◆ Brano di lettura:
La crisi ecologica è violenza di classe

Decentrare lo sguardo sulla crisi ecologica, analizzandola a partire dalle lotte degli operatori ecologici di Grottaglie di Taranto. Lavoratori in appalto, costretti a fare gran parte del turno camminando sotto il sole cocente, con contratti precari e sottopagati. Un lavoro riprodutivo invisibilizzato per ragioni di genere, classe e razza

Nun vulev fa semplicemente e sordi

Ma far si che sord fussn nu dirit e no un obbligo

Ca si allah o dio o buddah sper ca facessn coccos

Tanti soldi, Ghali, Geolier

Crisi ecologica è crisi del lavoro. I lavori riproduttivi invisibilizzati

Sono di questi giorni le spaventose immagini dell’alluvione a Catania. Di solo qualche settimana fa quelle delle alluvioni spagnole, nella Comunidad Valenciana e a Barcelona, e di quelle italiane, a Bologna e Lamezia Terme. Nonostante la copertura mediatica dell’emergenza climatica sia aumentata negli ultimi tempi, questa tende ancora a preferire gli eventi climatici disastrosi. Poco si sa, ad esempio, della lunga siccità in Sicilia e della lotta dei Comitati Cittadini Acqua. Ciò è comprensibile se consideriamo la monetizzazione del dolore che domina sulle testate giornalistiche italiane, ma anche se riconosciamo che questi eventi, drammaticamente spettacolari, hanno qualcosa di perturbante: ci restituiscono il senso di un livellamento sociale, quasi di una violenta giustizia divina, dove le differenze sono cancellate e tutti sono puniti allo stesso modo.

◆ Dati archiviati:
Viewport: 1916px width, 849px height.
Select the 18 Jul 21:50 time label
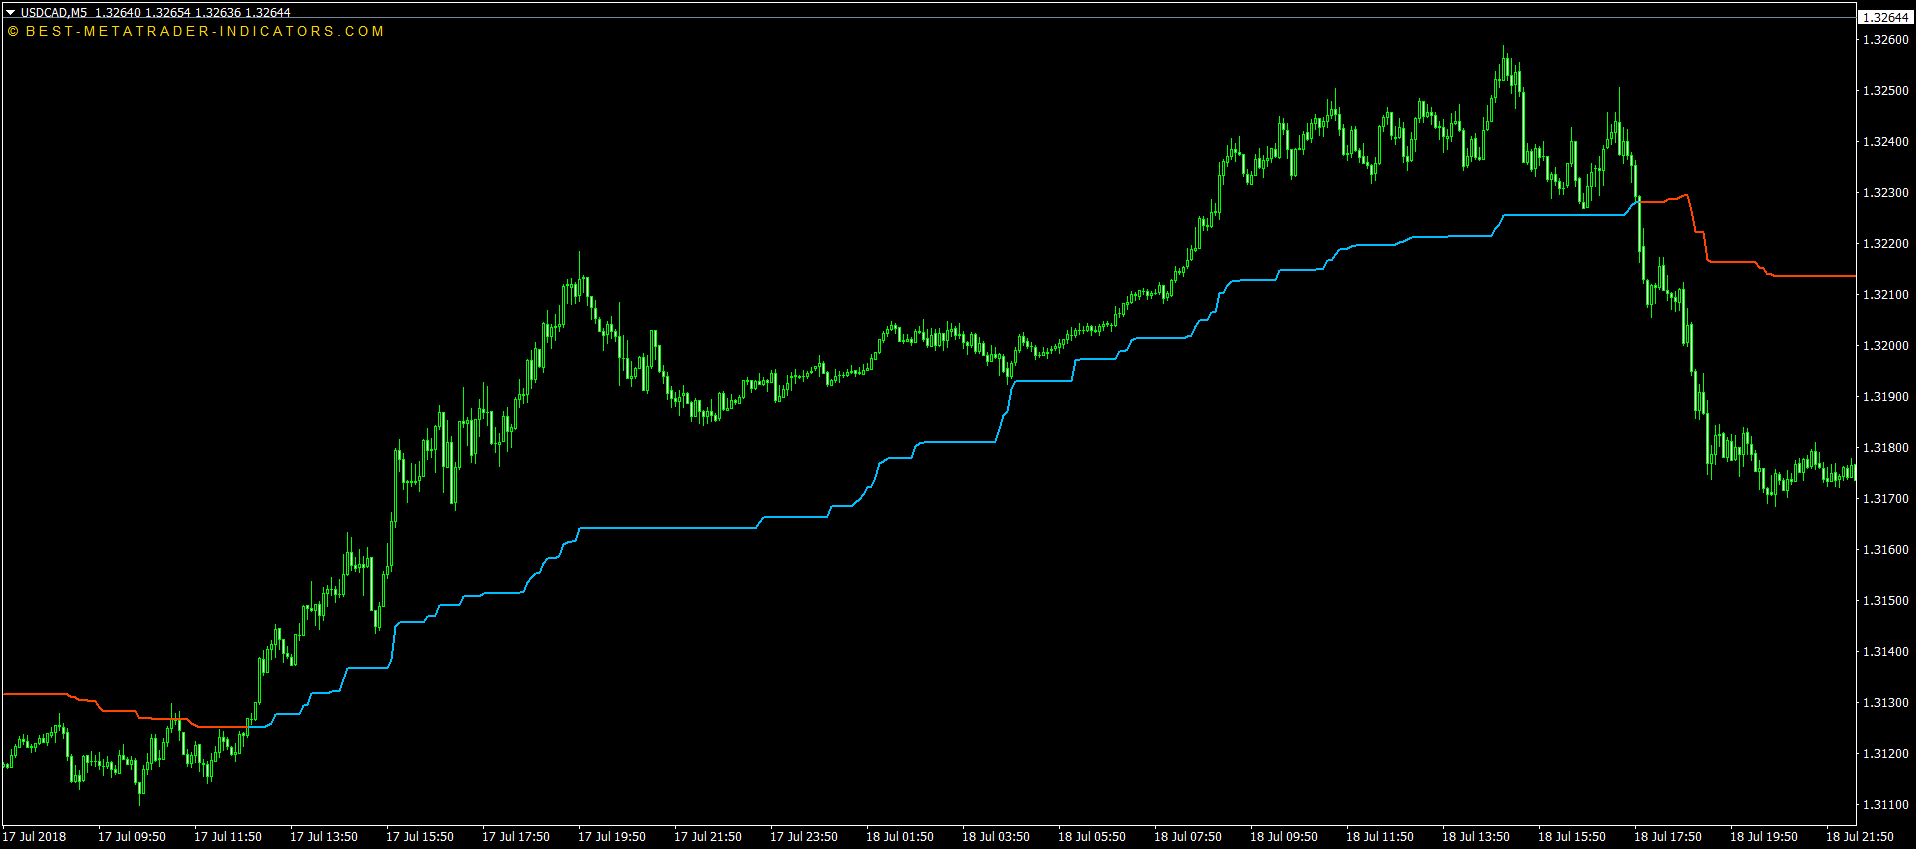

◆ Lavoro da fare:
A - Elenca tutti i luoghi colpiti da alluvioni nominati nel brano sulla crisi ecologica.
B - Prosegui il brano sulla crisi ecologica dopo l'ultima frase riportata.

◆ Risultati dei compiti:
A - Catania, Comunidad Valenciana, Barcelona, Bologna, Lamezia Terme

B -
Si tratta però di un’illusione prospettica. Fermiamoci infatti dopo un’alluvione e vediamo chi ha il privilegio di ricostruire una vita. Quando la precarietà cresce e la cerchia di chi riesce a godere dei diritti si restringe, questi iniziano a sembrare quello che sono: privilegi. Purtroppo, c’è chi l’ha sempre saputo, ma ora inizia a rendersene conto anche qualcun altro. Perché? Perché la crisi climatica non è solo una crisi ambientale: è una crisi di coesione sociale.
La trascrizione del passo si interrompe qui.